Association Rule Mining (ARM)

Overview

Association Rule Mining (ARM) is an unsupervised machine learning technique that aims to discover patterns and associations between different items in datasets. ARM requires transaction data (unlike PCA and Clustering techniques explored in previous tabs).

ARM finds rules from the data which are patterns that suggest strong relationships between different items. When examining rules it is common to evaluate the rule’s support, confidence, and lift. Support refers to how frequently an itemset occurs in the dataset relative to all total transactions. Confidence measures how often item B occurs given that A is already present. Finally lift measures how much more likely item A and B occur together versus being independent. A lift of 1 corresponds to A and B being independent. A score greater than 1 means they are positively correlated and have a strong correlation. A score less than 1 means they are negatively correlated and are unlikely to appear together.

In association rule mining the Apriori algorithm is often used as the basis for identifing frequent itemsets and generating rules. The Apriori algorithm applies the Apriori property when combing a dataset for rules: if an item appears frequently in a dataset then all of subsets must also be frequent. Conversely, if an item is infrequent, all of its supersets must be as well. By implementing this property the algorithm does not have to check every rule and can efficiently eliminate rules that will not meet the required minimum thresholds

Example of Transaction Data:

Statistical Representation:

Visualization of Apriori Algorithm

Snipit of Discretized Transaction Data (above)

Data Prep

As mentioned in the overview Association Rule Mining requires unlabeled transaction data. In order to fit this requirement significant adjustments had to be applied to the Ultra-running dataset. These adjustments included the removal of column names and the discretization of multiple quantitative and qualitative variables. The ARM analysis will be performed on the information from the gender, race distance, athlete age, athlete finishing time, athlete finishing position, race average temperature, and race elevation gain features.

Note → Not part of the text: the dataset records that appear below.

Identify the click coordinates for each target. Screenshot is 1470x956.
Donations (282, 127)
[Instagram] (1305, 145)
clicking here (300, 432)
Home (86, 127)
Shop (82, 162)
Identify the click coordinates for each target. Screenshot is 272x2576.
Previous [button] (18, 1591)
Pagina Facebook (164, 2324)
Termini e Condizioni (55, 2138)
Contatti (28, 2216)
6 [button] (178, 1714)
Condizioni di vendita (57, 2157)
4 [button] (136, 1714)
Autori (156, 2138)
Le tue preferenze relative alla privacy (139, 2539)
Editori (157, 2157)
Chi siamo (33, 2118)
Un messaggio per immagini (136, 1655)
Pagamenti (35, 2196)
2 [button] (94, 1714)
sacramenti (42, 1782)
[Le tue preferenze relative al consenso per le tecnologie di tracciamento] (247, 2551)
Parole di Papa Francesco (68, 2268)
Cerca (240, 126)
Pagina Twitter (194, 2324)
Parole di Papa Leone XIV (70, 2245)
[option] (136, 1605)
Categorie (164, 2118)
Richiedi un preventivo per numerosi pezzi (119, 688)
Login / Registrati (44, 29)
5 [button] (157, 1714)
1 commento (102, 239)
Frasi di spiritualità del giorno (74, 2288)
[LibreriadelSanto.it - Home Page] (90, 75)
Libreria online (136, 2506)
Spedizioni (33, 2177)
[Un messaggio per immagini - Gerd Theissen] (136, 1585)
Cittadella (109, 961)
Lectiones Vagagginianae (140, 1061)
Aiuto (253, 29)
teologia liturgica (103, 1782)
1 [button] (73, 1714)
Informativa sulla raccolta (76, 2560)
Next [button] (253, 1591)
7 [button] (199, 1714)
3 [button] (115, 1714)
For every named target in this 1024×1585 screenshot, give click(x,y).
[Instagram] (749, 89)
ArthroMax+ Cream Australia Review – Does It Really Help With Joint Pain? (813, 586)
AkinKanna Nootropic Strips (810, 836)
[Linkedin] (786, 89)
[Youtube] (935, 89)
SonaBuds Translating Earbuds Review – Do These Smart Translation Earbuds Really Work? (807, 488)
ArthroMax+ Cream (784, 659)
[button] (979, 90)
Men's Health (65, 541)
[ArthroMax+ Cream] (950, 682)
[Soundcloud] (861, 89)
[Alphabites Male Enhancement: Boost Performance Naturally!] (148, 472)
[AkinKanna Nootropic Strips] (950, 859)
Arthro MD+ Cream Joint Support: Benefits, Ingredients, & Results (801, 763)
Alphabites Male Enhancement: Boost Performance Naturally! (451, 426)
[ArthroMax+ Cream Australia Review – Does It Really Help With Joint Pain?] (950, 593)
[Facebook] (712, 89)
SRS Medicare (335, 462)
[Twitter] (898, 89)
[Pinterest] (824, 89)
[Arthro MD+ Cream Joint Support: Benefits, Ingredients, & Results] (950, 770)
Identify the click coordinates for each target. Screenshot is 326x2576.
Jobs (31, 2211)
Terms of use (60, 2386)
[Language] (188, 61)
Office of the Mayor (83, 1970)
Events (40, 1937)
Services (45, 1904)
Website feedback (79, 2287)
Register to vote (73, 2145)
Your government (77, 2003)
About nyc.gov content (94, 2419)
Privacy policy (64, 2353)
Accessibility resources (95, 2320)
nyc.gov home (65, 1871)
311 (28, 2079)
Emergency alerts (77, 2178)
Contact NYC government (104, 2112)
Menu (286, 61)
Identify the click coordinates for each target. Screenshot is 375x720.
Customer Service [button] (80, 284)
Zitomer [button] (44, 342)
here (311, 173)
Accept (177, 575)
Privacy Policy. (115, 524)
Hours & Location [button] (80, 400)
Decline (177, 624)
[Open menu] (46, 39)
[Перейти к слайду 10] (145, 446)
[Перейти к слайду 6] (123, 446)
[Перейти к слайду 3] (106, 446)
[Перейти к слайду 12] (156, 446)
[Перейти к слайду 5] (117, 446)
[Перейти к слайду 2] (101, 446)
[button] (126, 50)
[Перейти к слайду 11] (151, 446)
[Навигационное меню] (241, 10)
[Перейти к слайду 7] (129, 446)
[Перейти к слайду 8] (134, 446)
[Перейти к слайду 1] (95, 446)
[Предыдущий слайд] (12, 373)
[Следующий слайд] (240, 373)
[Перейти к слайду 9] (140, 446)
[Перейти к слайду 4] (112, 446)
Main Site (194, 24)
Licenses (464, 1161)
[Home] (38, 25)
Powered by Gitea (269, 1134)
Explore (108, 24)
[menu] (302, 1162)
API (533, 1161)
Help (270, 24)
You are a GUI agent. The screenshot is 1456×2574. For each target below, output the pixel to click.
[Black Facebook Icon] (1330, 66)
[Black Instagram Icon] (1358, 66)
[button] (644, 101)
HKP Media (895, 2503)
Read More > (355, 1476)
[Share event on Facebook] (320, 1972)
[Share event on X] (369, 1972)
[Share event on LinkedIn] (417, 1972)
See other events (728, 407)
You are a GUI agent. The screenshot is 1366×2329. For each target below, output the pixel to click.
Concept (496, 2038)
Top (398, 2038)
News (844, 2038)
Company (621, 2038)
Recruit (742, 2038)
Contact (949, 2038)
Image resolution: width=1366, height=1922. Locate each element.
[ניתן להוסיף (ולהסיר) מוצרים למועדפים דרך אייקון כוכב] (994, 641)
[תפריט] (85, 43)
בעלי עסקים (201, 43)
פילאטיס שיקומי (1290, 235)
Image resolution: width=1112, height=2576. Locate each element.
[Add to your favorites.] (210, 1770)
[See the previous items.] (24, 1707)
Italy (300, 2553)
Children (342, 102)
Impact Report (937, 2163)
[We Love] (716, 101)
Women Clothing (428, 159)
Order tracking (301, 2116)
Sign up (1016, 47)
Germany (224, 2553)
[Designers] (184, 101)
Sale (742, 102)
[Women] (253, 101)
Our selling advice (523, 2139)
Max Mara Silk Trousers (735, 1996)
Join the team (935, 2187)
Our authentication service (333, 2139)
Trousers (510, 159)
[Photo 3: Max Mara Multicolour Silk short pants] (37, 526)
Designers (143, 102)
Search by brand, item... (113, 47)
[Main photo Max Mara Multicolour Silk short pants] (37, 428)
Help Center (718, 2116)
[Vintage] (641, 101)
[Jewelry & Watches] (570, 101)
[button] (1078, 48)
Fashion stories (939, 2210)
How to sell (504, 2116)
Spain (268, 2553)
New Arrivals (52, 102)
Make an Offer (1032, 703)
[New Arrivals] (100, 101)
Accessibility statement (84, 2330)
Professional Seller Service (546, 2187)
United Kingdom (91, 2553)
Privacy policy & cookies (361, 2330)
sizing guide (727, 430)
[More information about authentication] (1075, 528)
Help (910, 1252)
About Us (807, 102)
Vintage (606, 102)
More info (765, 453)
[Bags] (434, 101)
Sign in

Snipit of Non Discretized Record Data (above)

Link to Un-prepared Data

Link to Prepared Data

ARM Analysis

Upon performing Association Rule Mining in R with parameters: minimum support =0.05, minimum confidence =0.8, and minimum length =2. This resulted in 370 rules and the following results:

To the right is a table of the 15 highest lift scoring rules. As we can see there were multiple strong lift values of ~14 followed by multiple around 2 and 3. Suggesting very strong positive correlations between right hand of “5 - 10 hours” and the corresponding left hand of “<50k” and visa versa. In the context of the dataset this makes alot of sense as “<50k” is the shortest distance category in the data and “5-10” is considered to by a very fast race in the context of ultra-running. Similarly, some of the other rules with high lift contain “151-180km” on the left and “20-25” hours on the right both correspond to longer and slower races. It is reasonable that these items are positively correlated and very likely to occur together

To the right is a network of the 15 rules sorted by lift. The size of each circle also corresponds to the support of each rule. This clearly shows that the two rules with the highest lift also have very low support, this suggests that these phrases rarely occur in the dataset but that when they do occur they are likely together.

From the same analysis the table to the right now shows the top 15 highest confidence scoring rules. This table is less informative than that of the lift rules as every rule has a confidence score of 1. Upon further inspection 19 rules represent a confidence score of 1. This means that given the left side, the right side is guaranteed to occur. In the context of the dataset, the following rules seem logical. Looking at the first rule, every time a race takes 25 to 30 hours the race is between 151-180km. This makes sense as 151-180 km is the longest distance category and 25 to 30 hours is a long time to be competing in a running race.

To the right is a network of the rules with the highest confidence score. As before the size of the circle represents the support of the rule. Now, there is also strong support for multiple rules - including the “25 to 30 hours” to “151-180km” just discussed. This is further evidence for the strength of this rule. This indicates that this pairing is also frequent in the dataset.

Finally, to the right is a table displaying the 15 highest scoring rules according to support. This table includes multiple rules that occur within over 50% of the data. Some of the relationships were mentioned previously such as the relationship between long races and long racing times. Additionally there the highest support rules are between “151-180km” and “Male”. In other words, over 50% of the transactions are from men who competed in the longest distance category.

Conclusions

Link to Code

An in-depth analysis of the rules produced through association rule mining has provided impactful information as it pertains to the ultra-running dataset. There was clear support for and against multiple theories / hypothesis. For example, this analysis helped to confirm that indeed shorter races will be (typically faster). However, evidence was also introduced contrary to the hypothesis that women are more prevalent and more competitive in longer races. While, this process does not provide definitive answers, it is very useful in highlighting relationships that should be further examined.